Responding to the GOP’s criticism, Pelosi told reporters she would continue to press ahead with pending legislative matters, including the new trade agreement, as her caucus carries out an impeachment inquiry of Trump.
“We have a responsibility to uphold our oath of office, support and defend the Constitution of the United States,” Pelosi said on Oct. 2. “We also have a responsibility to get the job done for the American people.”
Several Democrats have expressed concerns about labor practices and environmental regulations that have the potential of being affected by the deal.
As debate is expected to continue in Congress, American Trucking Associations and other stakeholders are calling on policymakers to take action on the agreement.
Addressing freight executives at ATA’s annual Management Conference & Exhibition on Oct. 7, ATA President Chris Spear indicated his team has been engaging in discussions on Capitol Hill and between Mexican and Canadian counterparts.
— American Trucking (@TRUCKINGdotORG) October 7, 2019
“It’s been said that trade and trucking are synonymous.
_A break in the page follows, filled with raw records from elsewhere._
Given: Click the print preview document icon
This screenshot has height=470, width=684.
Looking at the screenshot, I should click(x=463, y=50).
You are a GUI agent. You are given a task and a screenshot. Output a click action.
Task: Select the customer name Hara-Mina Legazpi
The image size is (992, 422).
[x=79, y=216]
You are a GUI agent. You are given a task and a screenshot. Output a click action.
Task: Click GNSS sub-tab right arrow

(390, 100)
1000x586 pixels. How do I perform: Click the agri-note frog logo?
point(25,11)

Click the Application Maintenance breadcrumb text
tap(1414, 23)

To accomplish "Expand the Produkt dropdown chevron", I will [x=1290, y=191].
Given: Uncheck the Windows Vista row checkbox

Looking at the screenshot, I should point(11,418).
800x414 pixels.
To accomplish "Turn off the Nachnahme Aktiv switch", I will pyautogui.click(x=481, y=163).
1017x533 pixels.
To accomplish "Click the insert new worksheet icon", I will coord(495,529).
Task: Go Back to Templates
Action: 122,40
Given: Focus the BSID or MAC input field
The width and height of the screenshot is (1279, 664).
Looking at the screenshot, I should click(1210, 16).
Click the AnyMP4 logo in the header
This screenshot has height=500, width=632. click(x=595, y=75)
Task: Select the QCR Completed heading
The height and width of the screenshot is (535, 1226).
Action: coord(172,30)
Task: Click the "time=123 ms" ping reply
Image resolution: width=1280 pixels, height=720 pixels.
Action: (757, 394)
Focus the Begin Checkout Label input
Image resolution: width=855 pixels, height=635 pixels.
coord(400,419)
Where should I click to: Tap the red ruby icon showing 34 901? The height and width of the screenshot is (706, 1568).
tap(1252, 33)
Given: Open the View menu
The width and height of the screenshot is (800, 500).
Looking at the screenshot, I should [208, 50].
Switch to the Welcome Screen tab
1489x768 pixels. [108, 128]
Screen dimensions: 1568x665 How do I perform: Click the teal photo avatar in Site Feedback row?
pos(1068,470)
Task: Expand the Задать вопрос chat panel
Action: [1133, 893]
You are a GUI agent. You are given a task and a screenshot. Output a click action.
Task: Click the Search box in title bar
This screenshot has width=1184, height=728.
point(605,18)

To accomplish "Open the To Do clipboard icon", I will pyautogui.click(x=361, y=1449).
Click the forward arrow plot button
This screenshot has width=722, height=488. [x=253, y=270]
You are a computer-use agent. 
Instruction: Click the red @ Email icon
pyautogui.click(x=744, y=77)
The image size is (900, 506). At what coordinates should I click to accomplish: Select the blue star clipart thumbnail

Even in this politically polluted environment, one would think free and fair trade would appeal to all sides. And in the case of improving the 1994 North American Free Trade Agreement, where labor and environmental standards were woefully inadequate, an upgrade is a no-brainer. But even the simplest things can be the hardest,” Spear said.
“Just saying ‘no’ gets you nothing,” he added. “Helping all sides get to yes is what we’re all about, and why this agreement will pass and soon bring economic stability to our industry for years to come. We are in this together.”
According to the Office of the U.S. Trade Representative, USMCA modernizes food and agriculture trade, enhances protections for intellectual property, addresses digital trade and advances rules of origin for automobiles and trucks.